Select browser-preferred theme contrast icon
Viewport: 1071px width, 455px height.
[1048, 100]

..........

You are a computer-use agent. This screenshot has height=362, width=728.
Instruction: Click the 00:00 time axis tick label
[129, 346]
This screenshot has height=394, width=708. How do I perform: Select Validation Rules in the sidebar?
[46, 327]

..........

**PROBLEM TO SOLVE:** Rewrite the items from the line with "Select browser-preferred theme contrast icon" to the line with "[1048, 100]", switching "contrast icon" to "contrast button" and leaving everything else unchanged.

**REPLY TO THE TASK:**
Select browser-preferred theme contrast button
Viewport: 1071px width, 455px height.
[1048, 100]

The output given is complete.